Validation of newly identified major novel isoforms. (A) 624 major isoforms annotated by RefSeq. Red curve, coverage of these isoforms from the PacBio Iso-seq data; blue points, coverage of 1,119 newly identified isoforms from the PacBio Iso-seq data. (B, C) Violin plots of the proportions of the newly identified isoforms, as well as the major isoforms as annotated by RefSeq. The proportions of isoforms were estimated on the basis of the inclusion ratio of alternative splicing events (B), or the sequencing coverage of PA sites (C). P values were calculated on the basis of the Wilcoxon signed-rank test. (D) Left: example of agarose electrophoresis showing ten newly identified major isoforms (dots) and ten RefSeq-annotated major isoforms (stars). Right: the coverage of these isoforms in the initial genome-wide Iso-seq and the targeted PacBio sequencing are summarized in the table. (E) The ratio of nucleotide diversity between nonsynonymous (Nsyn) sites and synonymous (Syn) sites.

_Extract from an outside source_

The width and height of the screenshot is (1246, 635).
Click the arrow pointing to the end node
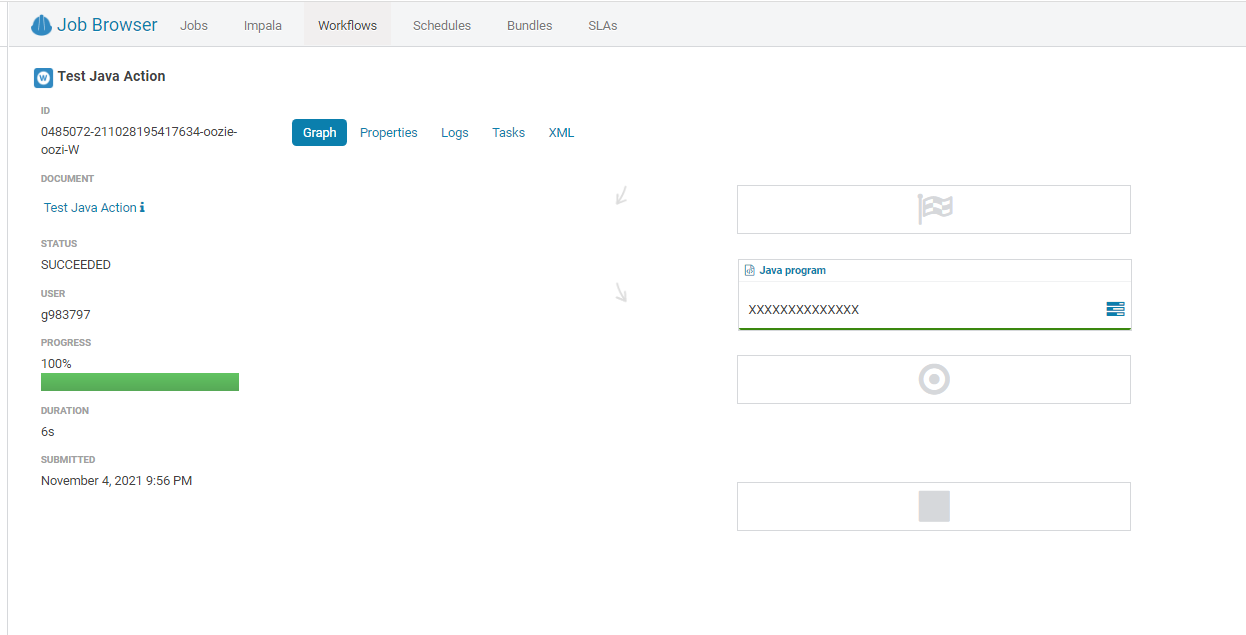pyautogui.click(x=621, y=292)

The ratios were calculated and shown for human annotated coding genes (Coding Genes), pseudogenes (Pseudogenes), as well as coding regions unique to novel isoforms (Novel Isoforms), as indicated.

Fig. 5.

Identification and verification of genes encoding isoforms specific to human. (A) Diagram showing the comparative transcriptome study in human on the basis of both PacBio Iso-seq and RNA-seq data. (B) Heatmap showing the status of the candidate human lineage-specific events in multiple human individuals and macaque animals. (C) Heatmap showing the status of the candidate human lineage-specific events in multiple tissues between human and rhesus macaque. Red: observed events; Gray: events not detected. (D) Cis-features for lineage-specific alternative RNA processing events in human. The splice site score of each lineage-specific splice site in human and rhesus macaque was calculated and shown. For lineage-specific A5SS and A3SS events detected in human only, the splice score in human (H_ANSS_Donor and H_ANSS_Acceptor) are significantly higher than that in rhesus macaque (R_ANSS_Donor and R_ANSS_Acceptor). For lineage-specific exon skipping events detected in human only, the splice score for 5′ and 3′ splice sites in human (H_SE_Donor and H_SE_Acceptor) are significantly higher than that in rhesus macaque (R_SE_Donor and R_SE_Acceptor). For lineage nonspecific exon skipping events detected in both human and rhesus macaque, the splice scores are generally comparable in the two species. (E) Validation of isoforms specific to human in PIGU gene using ultradeep targeted Iso-seq sequencing. Isoforms with relatively high sequencing depth (≥5) were shown. For each type of isoform identified by the Iso-seq, the structure of the isoform was shown with the number of the Iso-seq reads supporting it. The human lineage-specific exon was highlighted in red. Junction reads identified by RNA-seq were also shown to indicate the splicing junctions. (F) Functional implications of isoforms specific to human. (G) Boxplots of nucleotide diversity for nonsynonymous (Nsyn) and synonymous (Syn) sites in coding regions specific to novel isoforms specific to human.